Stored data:
'''

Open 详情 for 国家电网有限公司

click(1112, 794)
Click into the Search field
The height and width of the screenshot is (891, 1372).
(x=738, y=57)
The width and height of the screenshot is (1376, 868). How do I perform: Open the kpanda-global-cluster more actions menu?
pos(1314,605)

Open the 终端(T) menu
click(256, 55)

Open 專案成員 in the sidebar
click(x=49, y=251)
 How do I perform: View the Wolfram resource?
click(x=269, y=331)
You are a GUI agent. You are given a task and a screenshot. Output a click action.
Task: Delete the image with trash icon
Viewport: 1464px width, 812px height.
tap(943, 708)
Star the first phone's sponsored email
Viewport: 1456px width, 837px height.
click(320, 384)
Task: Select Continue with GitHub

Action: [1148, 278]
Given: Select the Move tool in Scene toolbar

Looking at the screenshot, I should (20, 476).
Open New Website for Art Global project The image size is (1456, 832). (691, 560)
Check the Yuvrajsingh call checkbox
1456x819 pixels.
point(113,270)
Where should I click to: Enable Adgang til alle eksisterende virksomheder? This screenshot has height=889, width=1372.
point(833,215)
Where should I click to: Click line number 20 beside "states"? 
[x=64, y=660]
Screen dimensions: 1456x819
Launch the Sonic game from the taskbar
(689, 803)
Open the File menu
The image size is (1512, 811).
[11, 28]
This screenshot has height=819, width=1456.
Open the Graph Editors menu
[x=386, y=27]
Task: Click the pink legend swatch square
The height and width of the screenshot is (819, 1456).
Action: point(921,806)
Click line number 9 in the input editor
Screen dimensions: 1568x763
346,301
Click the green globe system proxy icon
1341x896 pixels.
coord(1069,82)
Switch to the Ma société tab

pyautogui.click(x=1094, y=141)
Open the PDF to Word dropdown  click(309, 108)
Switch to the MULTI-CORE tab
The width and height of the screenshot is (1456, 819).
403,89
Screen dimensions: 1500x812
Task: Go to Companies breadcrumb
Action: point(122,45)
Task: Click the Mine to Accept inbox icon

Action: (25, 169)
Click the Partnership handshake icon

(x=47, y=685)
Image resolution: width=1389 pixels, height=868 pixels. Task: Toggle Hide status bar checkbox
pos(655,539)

'''

Task directions – Print exactly the lines between the line with "Switch to the Ma société tab" and the final line of the records above, both included.

Answer area –
Switch to the Ma société tab

pyautogui.click(x=1094, y=141)
Open the PDF to Word dropdown  click(309, 108)
Switch to the MULTI-CORE tab
The width and height of the screenshot is (1456, 819).
403,89
Screen dimensions: 1500x812
Task: Go to Companies breadcrumb
Action: point(122,45)
Task: Click the Mine to Accept inbox icon

Action: (25, 169)
Click the Partnership handshake icon

(x=47, y=685)
Image resolution: width=1389 pixels, height=868 pixels. Task: Toggle Hide status bar checkbox
pos(655,539)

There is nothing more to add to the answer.